Ma ritorniamo al problema politico, della Legge della Polis o, come scrive Rousseau, della Cité. La questione è decisiva ed epocale: ed è al contempo questione antropologica, politica, e "teologica". In generale è la questione del rapporto Uno-Molti - una questione lasciata in eredità da Platone, e riproposta da Rousseau, nei termini del rapporto volontà generale - volontà di tutti o del cosiddetto "uno frazionario", e risolta ancor oggi nell’orizzonte moderno (cartesiano) - dopo Cristo, come dopo Dante, Rousseau e Kant - in modo greco, platonico-aristotelico. Una tragedia, e non solo quella di Nietzsche. In tutti i sensi.
Se continuiamo a truccare le carte e confondiamo l’Uno al numeratore con un "uno" degli "uno" o delle "uno" al denominatore finiremo per cadere sempre nella trappola della dittatura, e nel dominio del "grande fratello". E non riusciremo mai a distinguere tra "Dio" Amore [Charitas], e "Dio" Mammona [Caritas] - tra la "volontà generale" dell’Uno e la "volontà generale" di "uno", camuffato da "Uno". Liberare il cielo, pensare l’ "edipo completo" - come da progetto di Freud.
Vedere solo i molti (gli individui, meglio gli uomini e donne in carne ed ossa, le persone) che agiscono, discutono e lottano, e non vedere l’Uno, che è il Rapporto e il Fondamento di tutti e il Rapporto dell’Uno stesso con tutti i vari sotto-rapporti (economici, politici, religiosi, giuridici, pedagogici, familiari, e, persino, di amicizia) dei molti e tra i molti ... non porta da nessuna parte, se non alla guerra e alla morte. In tale orizzonte (relativistico, scettico e nichilistico), chi vuole guidare chi, che cosa può fare, che cosa può insegnare, che cosa può produrre ... se non il suo stesso "uno" - allo specchio? Un narcisismo personale e istituzionale, imperialistico e ... desertificante!
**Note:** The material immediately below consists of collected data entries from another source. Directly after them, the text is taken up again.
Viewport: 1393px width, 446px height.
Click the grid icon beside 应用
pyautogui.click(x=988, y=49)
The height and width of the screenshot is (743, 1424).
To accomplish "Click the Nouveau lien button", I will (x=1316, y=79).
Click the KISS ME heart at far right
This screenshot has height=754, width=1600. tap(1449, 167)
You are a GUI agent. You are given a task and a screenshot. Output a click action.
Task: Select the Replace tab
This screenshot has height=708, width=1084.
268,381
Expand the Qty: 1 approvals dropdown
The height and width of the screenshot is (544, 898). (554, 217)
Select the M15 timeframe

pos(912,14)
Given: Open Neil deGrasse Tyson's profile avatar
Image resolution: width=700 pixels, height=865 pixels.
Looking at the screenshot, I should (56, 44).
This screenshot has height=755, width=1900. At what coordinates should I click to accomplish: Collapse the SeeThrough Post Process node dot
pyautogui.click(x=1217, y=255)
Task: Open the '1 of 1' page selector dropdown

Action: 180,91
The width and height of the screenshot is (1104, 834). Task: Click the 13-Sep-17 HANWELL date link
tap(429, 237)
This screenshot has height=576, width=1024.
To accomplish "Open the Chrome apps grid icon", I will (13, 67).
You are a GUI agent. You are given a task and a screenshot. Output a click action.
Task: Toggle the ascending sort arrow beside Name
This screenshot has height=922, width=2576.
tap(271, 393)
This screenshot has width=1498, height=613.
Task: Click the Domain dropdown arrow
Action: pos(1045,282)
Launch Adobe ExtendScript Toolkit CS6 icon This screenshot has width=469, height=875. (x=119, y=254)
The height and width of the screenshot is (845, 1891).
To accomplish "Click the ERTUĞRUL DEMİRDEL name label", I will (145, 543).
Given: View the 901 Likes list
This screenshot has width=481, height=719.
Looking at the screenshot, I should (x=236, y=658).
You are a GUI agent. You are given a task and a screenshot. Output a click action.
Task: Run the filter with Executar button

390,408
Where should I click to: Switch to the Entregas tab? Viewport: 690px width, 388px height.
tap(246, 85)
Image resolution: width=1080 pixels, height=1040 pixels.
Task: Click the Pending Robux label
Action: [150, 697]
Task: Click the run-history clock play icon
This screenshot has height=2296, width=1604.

È elementare, ma è così - come scriveva l’oscuro di Efeso, Eraclito: "bisogna seguire ciò che è comune: e ciò che è comune è il Logos" - la Costituzione, prima di ogni calcolo, per ragionare bene. La Costituzione è il fondamento, il principio, e la bilancia!!! Questo è il problema: la cima dell’iceberg davanti ai nostri occhi, e il punto più profondo sotto i nostri stessi piedi!!! E se non vogliamo permanere nella "preistoria" e, anzi, vogliamo uscirne, dobbiamo stare attenti e attente e ripensare tutto da capo, dalla radice (Kant, Marx), dalle radici: gli uomini e le donne, i molti, e il Rapporto-Fondamento che li collega e li porta - al di là della natura - nella società, e li fa essere ed esseri umani - dopo il lavoro in generale, il rapporto sociale di produzione in generale è la questione all’ordine del giorno nostro, oggi.
Riprendiamo. Allora, come si passa dalla "solitudine" naturale alla "solidarietà" sociale, e cosa svela questa a quella? Vediamo. "Se dunque si esclude dal patto sociale ciò che ad esso non è essenziale, ci si accorgerà che si riduce ai seguenti termini [...] al posto della singola persona di ciascun contraente, quest’atto di associazione dà vita a un corpo morale e collettivo, composto di tenti membri quanti sono i voti dell’assemblea; da questo stesso atto tale corpo riceve la sua unità, il suo io comune, la sua vita e la sua volontà. Questa persona pubblica, che si forma così mediante l’unione di tutte le altre, assumeva in altri tempi il nome di Cité, e prende ora quello di repubblica [...]"(Contratto Sociale).
Cosa sta cercando di pensare Rousseau? Cerca di chiarirsi e di chiarirci il passaggio dal naturale "stato" di tanti "uno" (1.....1) al "nuovo stato" realizzato dal patto stesso - quello di UNO/molti, UNO/1+1...+1+1+1. Questo è il nuovo "soggetto" e questo il nuovo "fondamento" - la misura di tutte le cose, di quelle che esistono e di quelle che non esistono. E questo Uno non è mai un "uno", ma è il Rapporto Sociale che dà sostanza e fondamento a tutti gli "uno".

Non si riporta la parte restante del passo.